House of the Long Shadows (1983) House of the Long Shadows (1983) **½

     I wish I knew with whom the idea to make House of the Long Shadows originated. It was, after all, an exceedingly strange idea, pursued despite its seemingly obvious potency as box office poison, and I’d like to give credit (although I’m not sure that’s quite the right word) where credit is due. Also, it would subtly but importantly change what kind of weirdness we’re talking about if the real instigator were one likely set of suspects versus the other. This film might be a case of two loony producers (specifically Menahem Golan and Yoram Globus) attempting to cash in simultaneously on several mutually incompatible fads, and hiring a writer and director (specifically Robert Armstrong and Pete Walker) either so wrong they were right or so right they were wrong, depending on which angle you prefer to emphasize. Then again, it could also have been a case of a loony creative team taking an impossible project to the one studio in the business whose leaders were mad enough to give it a go. However it worked, though, somebody decided, at a time when horror onscreen was all but synonymous with maniacs wielding garden tools, to film not merely a spooky house mystery, but a spooky house mystery based mostly on a stage play from 1913. Somebody thought the minor vogue for glossy, star-studded adaptations of old-timey detective stories (think Murder on the Orient Express, Death on the Nile, maybe even Radley Metzger’s unloved 1978 update of The Cat and the Canary) implied a demand for a new version of Seven Keys to Baldpate. Somebody believed that the first flowering of Baby Boomer nostalgia created a hospitable environment for a grand reunion of mid-century Horror Geezers while there were still enough of them left alive to justify the effort. And somebody thought not only that those should all be the same movie, but that Walker— one of the few British directors who had truly understood what audiences of the 70’s were demanding from their fright flicks— was the man to make it. Even so, it would have been quite a trick to predict just how weird House of the Long Shadows would turn out. Although it starts as Seven Keys to Baldpate, it quickly zigs into The Old Dark House before taking an even sharper zag through a geriatric variation on Hell Night, only for a triple twist ending to bring it right back to where it began.
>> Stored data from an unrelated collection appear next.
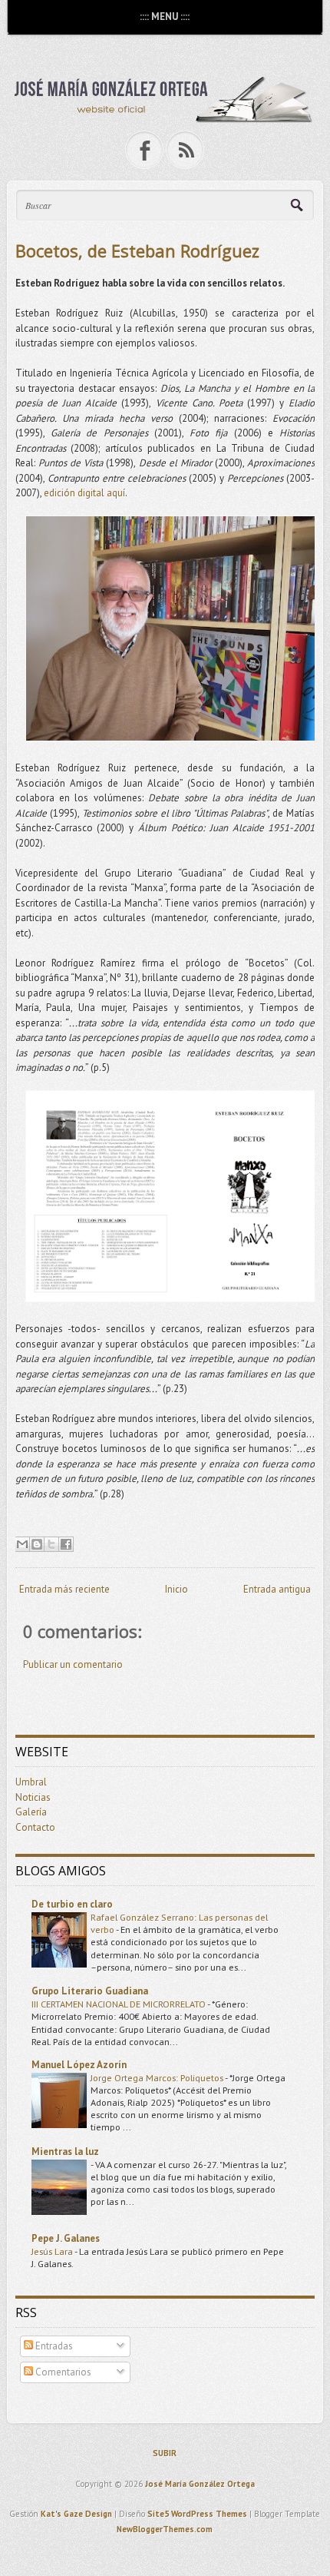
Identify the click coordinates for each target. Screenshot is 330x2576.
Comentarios (62, 2372)
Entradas (53, 2345)
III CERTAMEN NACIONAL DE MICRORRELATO (119, 2003)
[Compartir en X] (51, 1544)
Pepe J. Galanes (65, 2238)
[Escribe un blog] (37, 1544)
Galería (31, 1811)
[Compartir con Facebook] (66, 1544)
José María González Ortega (200, 2483)
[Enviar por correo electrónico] (22, 1544)
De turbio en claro (72, 1904)
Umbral (31, 1782)
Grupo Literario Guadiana (89, 1990)
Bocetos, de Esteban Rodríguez (137, 250)
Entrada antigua (277, 1589)
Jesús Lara (52, 2251)
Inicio (176, 1589)
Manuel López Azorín (79, 2064)
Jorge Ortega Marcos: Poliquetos (158, 2077)
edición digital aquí (84, 492)
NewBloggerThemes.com (165, 2529)
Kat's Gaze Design (76, 2513)
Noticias (33, 1797)
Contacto (35, 1827)
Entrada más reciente (64, 1589)
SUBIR (165, 2453)
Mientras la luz (65, 2151)
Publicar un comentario (73, 1664)
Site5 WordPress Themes (197, 2513)
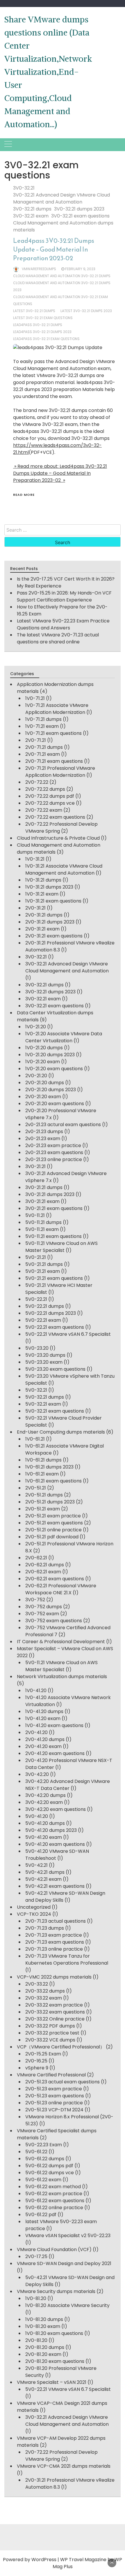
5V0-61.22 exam (43, 2179)
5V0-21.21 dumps (44, 1264)
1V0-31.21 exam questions (53, 901)
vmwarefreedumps (39, 268)
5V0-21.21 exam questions (54, 1278)
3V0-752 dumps (43, 1606)
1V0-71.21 (35, 698)
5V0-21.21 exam (42, 1271)
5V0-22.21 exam (43, 1320)
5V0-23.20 (37, 1348)
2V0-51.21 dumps (44, 1495)
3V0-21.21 (35, 1166)
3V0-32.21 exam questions (80, 216)
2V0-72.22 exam (43, 810)
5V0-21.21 (35, 1257)
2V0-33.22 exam (43, 1998)
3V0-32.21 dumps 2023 (79, 209)
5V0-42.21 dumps (45, 1872)
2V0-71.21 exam (42, 754)
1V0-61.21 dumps (43, 1460)
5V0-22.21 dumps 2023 (50, 1313)
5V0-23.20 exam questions (55, 1369)
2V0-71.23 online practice (54, 1949)
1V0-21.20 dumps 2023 (50, 1054)
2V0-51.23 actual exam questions (62, 2081)
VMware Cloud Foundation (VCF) (54, 2249)
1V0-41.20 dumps (44, 1711)
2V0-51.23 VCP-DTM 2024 (54, 2109)
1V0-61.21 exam (42, 1474)
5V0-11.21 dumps (43, 1222)
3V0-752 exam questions (53, 1620)
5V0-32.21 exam (43, 1404)
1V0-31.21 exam (41, 894)
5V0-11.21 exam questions (53, 1236)
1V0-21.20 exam (42, 1061)
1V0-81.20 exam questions (54, 2333)
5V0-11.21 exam (42, 1229)
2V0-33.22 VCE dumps (50, 2040)
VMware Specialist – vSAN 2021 (51, 2382)
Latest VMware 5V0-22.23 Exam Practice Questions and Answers (63, 624)
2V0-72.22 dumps (45, 789)
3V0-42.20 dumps (45, 1795)
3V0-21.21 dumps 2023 (49, 1194)
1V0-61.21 (35, 1439)
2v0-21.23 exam (42, 1138)
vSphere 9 (36, 2067)
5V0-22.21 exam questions (54, 1327)
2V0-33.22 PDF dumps (50, 2026)
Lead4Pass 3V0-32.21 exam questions (46, 338)
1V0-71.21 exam (42, 726)
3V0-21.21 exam (42, 1201)
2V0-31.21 (35, 908)
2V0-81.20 (36, 2340)
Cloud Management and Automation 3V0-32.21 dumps (61, 275)
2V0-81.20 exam (43, 2354)
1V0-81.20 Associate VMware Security (67, 2305)
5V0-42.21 (36, 1865)
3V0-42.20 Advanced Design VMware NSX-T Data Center (67, 1785)
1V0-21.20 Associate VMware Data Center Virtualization (63, 1037)
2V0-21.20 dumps (44, 1082)
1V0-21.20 (35, 1026)
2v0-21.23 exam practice (53, 1145)
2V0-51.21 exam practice (53, 1515)
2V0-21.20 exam (43, 1096)
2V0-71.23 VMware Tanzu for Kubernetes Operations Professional (66, 1959)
     Kenneth Magee (Desi Arnaz Jr.) is a best-selling author of “contemporary” fiction. I’m not at all sure what that’s supposed to mean in the context of 1983, and neither the title nor the cover of his latest novel, The Lie, is any help on that score. We can tell what it doesn’t mean, though, from a debate that Magee has over drinks with his publisher, Sam Allyson (Robert Todd, from Asylum and The Love-Ins), at the London club where the latter man is wont to spend his evenings. There’s no gainsaying Magee’s sales figures, of course, but Allyson often wishes he’d try his hand at something big and sprawling, with larger-than-life characters driven to drastic action by grand passions. The kind of thing Dickens or Tolstoy or one of the Brontes would have written, you know? Kenneth counters that the reason nobody, himself included, writes books like that anymore is because they’re unrealistic, unconvincing, and fundamentally childish in outlook. Anybody, or so he contends, could write a book like Wuthering Heights. In fact, Magee claims that he himself could do so in just 24 hours, provided he could lock himself away without distractions in surroundings of suitable atmosphere. Allyson scoffs, at which point Magee offers to make a bet of it: $10,000— no, $20,000— if the publisher can find him the right place to do the work. Upon consideration, Allyson avers that he knows of a spot that should satisfy Kenneth’s particulars, a manor house in Wales abandoned for over 40 years, by the name of Bllydpaetwr. (“It is Welsh, you know. The closest I’ve ever come to pronouncing it is ‘Baldpate’.”) It shouldn’t take Allyson long to make the necessary arrangements, so Magee is on if he’s really fool enough to go through with the wager.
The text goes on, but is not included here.